Does anyone know the reason? Or is it just the way thrust is?

Thanks!!

Solution

Your comparison has several flaws, some of which are covered in the comments.

You need to eliminate any allocation effects. You can do this by doing some "warm-up" transfers first.
You need to eliminate any "start-up" effects. You can do this by doing some "warm-up" transfers first.
When comparing the data, remember that bandwidthTest is using a PINNED memory allocation, which thrust does not use. Therefore the thrust data transfer rate will be slower. This typically contributes about a 2x factor (i.e. pinned memory transfers are typically about 2x faster than pageable memory transfers. If you want a better comparison with bandwidthTest run it with the --memory=pageable switch.
Your choice of timing functions might not be the best. cudaEvents is pretty reliable for timing CUDA operations.
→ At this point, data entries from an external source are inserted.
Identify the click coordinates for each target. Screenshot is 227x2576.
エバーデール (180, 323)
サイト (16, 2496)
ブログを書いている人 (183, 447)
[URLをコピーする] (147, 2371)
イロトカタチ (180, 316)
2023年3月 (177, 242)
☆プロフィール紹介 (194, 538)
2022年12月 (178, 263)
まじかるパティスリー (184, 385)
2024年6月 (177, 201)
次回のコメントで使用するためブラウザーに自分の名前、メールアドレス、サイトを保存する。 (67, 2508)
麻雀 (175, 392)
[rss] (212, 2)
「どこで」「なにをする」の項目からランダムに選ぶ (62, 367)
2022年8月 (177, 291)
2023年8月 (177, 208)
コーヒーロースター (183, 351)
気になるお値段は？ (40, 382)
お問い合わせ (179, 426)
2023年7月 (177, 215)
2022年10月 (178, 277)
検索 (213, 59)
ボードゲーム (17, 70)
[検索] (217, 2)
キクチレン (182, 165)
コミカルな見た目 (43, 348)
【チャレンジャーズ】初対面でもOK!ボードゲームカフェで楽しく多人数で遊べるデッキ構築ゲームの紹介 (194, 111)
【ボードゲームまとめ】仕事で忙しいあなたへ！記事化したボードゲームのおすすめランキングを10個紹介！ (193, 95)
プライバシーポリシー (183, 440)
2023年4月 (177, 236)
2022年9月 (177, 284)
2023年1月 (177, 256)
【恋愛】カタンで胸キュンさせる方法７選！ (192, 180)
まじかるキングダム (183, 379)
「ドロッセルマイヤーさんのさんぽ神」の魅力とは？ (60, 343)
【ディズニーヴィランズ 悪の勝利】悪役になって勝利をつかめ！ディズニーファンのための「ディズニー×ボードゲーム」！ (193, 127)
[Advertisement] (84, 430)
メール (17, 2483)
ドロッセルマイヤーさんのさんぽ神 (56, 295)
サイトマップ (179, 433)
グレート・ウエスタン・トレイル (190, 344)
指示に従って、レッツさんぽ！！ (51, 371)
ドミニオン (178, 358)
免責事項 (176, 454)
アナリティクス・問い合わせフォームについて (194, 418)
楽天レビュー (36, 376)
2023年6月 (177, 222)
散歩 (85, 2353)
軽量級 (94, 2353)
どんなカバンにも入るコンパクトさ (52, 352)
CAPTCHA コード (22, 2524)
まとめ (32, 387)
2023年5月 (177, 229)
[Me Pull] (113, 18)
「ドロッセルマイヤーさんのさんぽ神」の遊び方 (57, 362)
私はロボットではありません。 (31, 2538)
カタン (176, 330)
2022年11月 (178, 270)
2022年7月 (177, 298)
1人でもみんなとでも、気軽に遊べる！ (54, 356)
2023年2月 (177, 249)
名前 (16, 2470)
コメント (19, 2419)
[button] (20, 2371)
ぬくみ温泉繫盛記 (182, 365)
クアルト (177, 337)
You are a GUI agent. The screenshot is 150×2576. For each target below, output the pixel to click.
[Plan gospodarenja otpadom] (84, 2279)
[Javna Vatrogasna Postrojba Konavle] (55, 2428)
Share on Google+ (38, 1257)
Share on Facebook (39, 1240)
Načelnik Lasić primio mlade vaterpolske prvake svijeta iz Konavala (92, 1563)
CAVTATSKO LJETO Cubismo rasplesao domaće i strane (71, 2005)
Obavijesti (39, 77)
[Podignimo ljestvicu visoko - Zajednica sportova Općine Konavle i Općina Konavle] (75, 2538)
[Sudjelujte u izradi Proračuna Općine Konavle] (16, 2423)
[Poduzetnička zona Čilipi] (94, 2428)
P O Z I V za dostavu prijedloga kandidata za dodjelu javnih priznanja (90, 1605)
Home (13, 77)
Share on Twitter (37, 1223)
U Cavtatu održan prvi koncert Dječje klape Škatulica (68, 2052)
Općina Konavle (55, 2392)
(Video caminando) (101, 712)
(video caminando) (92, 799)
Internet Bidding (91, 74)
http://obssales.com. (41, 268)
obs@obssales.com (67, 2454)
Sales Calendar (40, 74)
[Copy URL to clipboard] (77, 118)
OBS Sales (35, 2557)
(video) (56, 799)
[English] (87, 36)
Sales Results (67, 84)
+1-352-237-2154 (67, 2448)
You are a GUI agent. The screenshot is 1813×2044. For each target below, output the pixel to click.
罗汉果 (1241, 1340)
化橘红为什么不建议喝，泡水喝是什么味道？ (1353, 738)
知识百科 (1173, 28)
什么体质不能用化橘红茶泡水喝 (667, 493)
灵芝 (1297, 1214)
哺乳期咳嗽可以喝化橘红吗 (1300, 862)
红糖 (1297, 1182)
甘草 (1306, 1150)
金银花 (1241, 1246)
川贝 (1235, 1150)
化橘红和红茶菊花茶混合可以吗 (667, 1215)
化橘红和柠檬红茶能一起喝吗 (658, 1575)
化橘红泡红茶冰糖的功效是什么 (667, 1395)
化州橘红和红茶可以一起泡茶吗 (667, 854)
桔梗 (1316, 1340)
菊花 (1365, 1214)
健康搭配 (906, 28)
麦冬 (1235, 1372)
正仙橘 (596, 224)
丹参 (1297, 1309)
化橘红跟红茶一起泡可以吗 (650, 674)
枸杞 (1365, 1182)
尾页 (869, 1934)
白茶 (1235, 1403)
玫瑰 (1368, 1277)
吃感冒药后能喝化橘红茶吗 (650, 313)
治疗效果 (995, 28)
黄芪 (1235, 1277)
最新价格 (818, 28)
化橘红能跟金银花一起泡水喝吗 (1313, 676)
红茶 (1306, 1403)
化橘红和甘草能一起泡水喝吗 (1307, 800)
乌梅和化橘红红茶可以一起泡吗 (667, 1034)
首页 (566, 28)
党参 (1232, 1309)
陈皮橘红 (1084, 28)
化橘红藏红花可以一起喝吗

Here is a code which does proper timing:

$ cat t213.cu
#include <iostream>
#include <thrust/device_vector.h>
#include <thrust/host_vector.h>
#include <thrust/copy.h>
#include <thrust/fill.h>

#define DSIZE ((1UL<<20)*32)

int main(){

  thrust::device_vector<int> d_data(DSIZE);
  thrust::host_vector<int> h_data(DSIZE);
  float et;
  cudaEvent_t start, stop;
  cudaEventCreate(&start);
  cudaEventCreate(&stop);

  thrust::fill(h_data.begin(), h_data.end(), 1);
  thrust::copy(h_data.begin(), h_data.end(), d_data.begin());

  std::cout<< "warm up iteration " << d_data[0] << std::endl;
  thrust::fill(d_data.begin(), d_data.end(), 2);
  thrust::copy(d_data.begin(), d_data.end(), h_data.begin());
  std::cout<< "warm up iteration " << h_data[0] << std::endl;
  thrust::fill(h_data.begin(), h_data.end(), 3);
  cudaEventRecord(start);
  thrust::copy(h_data.begin(), h_data.end(), d_data.begin());
  cudaEventRecord(stop);
  cudaEventSynchronize(stop);
  cudaEventElapsedTime(&et, start, stop);
  std::cout<<"host to device iteration " << d_data[0] << " elapsed time: " << (et/(float)1000) << std::endl;
  std::cout<<"apparent bandwidth: " << (((DSIZE*sizeof(int))/(et/(float)1000))/((float)1048576)) << " MB/s" << std::endl;
  thrust::fill(d_data.begin(), d_data.end(), 4);
  cudaEventRecord(start);
  thrust::copy(d_data.begin(), d_data.end(), h_data.begin());
  cudaEventRecord(stop);
  cudaEventSynchronize(stop);
  cudaEventElapsedTime(&et, start, stop);
  std::cout<<"device to host iteration " << h_data[0] << " elapsed time: " << (et/(float)1000) << std::endl;
  std::cout<<"apparent bandwidth: " << (((DSIZE*sizeof(int))/(et/(float)1000))/((float)1048576)) << " MB/s" << std::endl;

  std::cout << "finished" << std::endl;
  return 0;
}

I compile with (I have a PCIE Gen2 system with a cc2.0 device)

$ nvcc -O3 -arch=sm_20 -o t213 t213.cu

When I run it I get the following results:

$ ./t213
warm up iteration 1
warm up iteration 2
host to device iteration 3 elapsed time: 0.0476644
apparent bandwidth: 2685.44 MB/s
device to host iteration 4 elapsed time: 0.0500736
apparent bandwidth: 2556.24 MB/s
finished
$

This looks correct to me because a bandwidthTest on my system would report about 6GB/s in either direction as I have a PCIE Gen2 system. Since thrust uses pageable, not pinned memory, I get about half that bandwidth, i.e. 3GB/s, and thrust is reporting about 2.5GB/s.

For comparison, here is the bandwidth test on my system, using pageable memory:

$ /usr/local/cuda/samples/bin/linux/release/bandwidthTest --memory=pageable
[CUDA Bandwidth Test] - Starting...
Running on...

 Device 0: Quadro 5000
 Quick Mode

 Host to Device Bandwidth, 1 Device(s)
 PAGEABLE Memory Transfers
   Transfer Size (Bytes)        Bandwidth(MB/s)
   33554432                     2718.2

 Device to Host Bandwidth, 1 Device(s)
 PAGEABLE Memory Transfers
   Transfer Size (Bytes)        Bandwidth(MB/s)
   33554432                     2428.2

 Device to Device Bandwidth, 1 Device(s)
 PAGEABLE Memory Transfers
   Transfer Size (Bytes)        Bandwidth(MB/s)
   33554432                     99219.1

$